Ja, die Cita hatte einen Plan, um den lange gerungen wurde. Aber in den vier Cita-Tagen fand keine Veranstaltung genau nach Plan statt. Man muss doch zusammen essen, sich vorstellen, nachklingen oder vorklingen lassen, dass Worte wirken können! Wenn es am Vorabend heißt, morgen wird es früh regnen, dann freut man sich, auf dem Dorotheenstädtischen Friedhof die Gräber von Brecht, Seghers und Erich Arendt, dem Spanienkämpfer und Neruda-Nachdichter besuchen zu können. Wenn es am Morgen dann wirklich regnet, dann trifft man sich lieber später zur Textarbeit … nur dass dann das Wetter einer Teilgruppe doch eine kleine Führung erlaubt … Natürlich kann ein Besuch im KZ Sachsenhausen nicht nach Stoppuhr abgehakt werden, dass man rechtzeitig zur nächsten Textarbeit in der Humboldt-Uni ankommen könnte. Was ist wichtiger: der tiefe emotionale Eindruck oder dass die „nächste Stunde beginnt“?

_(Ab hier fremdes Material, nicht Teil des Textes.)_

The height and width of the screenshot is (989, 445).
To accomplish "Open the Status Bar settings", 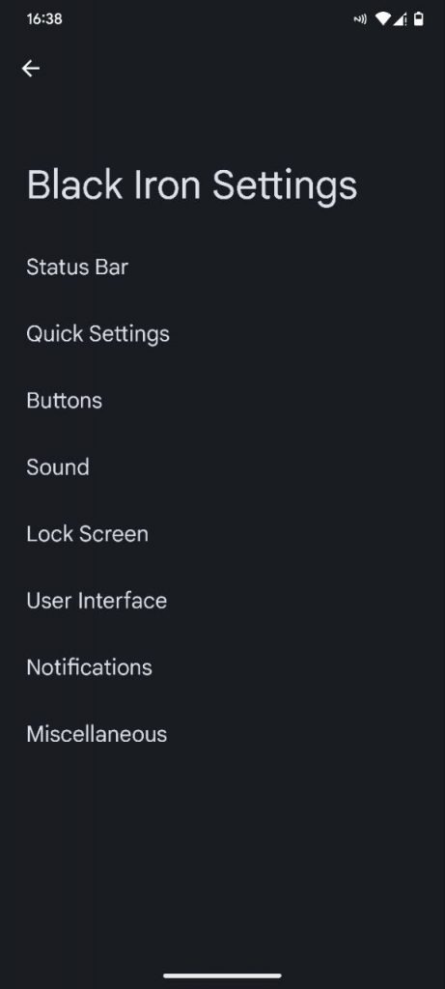I will click(222, 267).

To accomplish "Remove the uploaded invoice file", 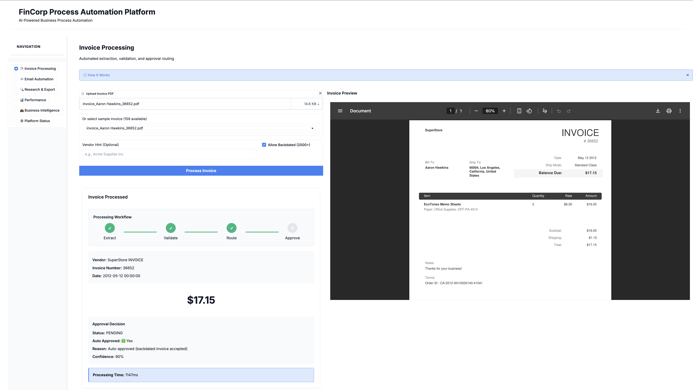I will (320, 93).
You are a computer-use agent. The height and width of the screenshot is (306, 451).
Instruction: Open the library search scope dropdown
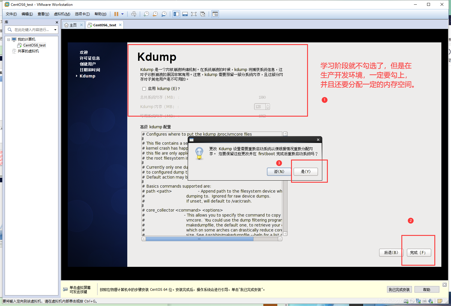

Wirklich nicht im Plan aufgenommen konnte das Kunsthaus „Tacheles“. Dass wieder einmal und nun vielleicht wirklich endgültig ein Alternatives Kunstprojekt von internationalem Rang im Zentrum Berlins dem Profitinteresse eines an der hervorragenden Lage interessierten Investors zu weichen habe, erweckt bei unseren spanisch sprechenden Freunden sofort die klare Aussage, da müssen wir uns solidarisch zeigen. Und zwar handfest praktisch. Die Veranstaltungsorte sind „fußläufig“ nahe gelegen. Also steht nur die Frage, ob man uns denn praktisch (!) hören wird und schon zieht unsere gemischte Gruppe mit einem kleinen Programm von Liedern und spanisch-deutschen Gedichten in Richtung „Tacheles“-Bühne. Die Versammelten dort hat es gefreut, die Entscheidung fürs Geld dürfte es kaum verändert haben, aber die preußisch-deutsche Polizei zeigte sofort ihr Entsetzen: Dass Gedichte, noch dazu spanische auf der Kundgebung vorgetragen würden, war nicht angemeldet worden! Was haben die hier zu suchen? Arme deutsche Staatsgewalt, die nur entscheidet, ob sie unterdrückt, was sie nicht versteht oder als Widerstand verstanden hat …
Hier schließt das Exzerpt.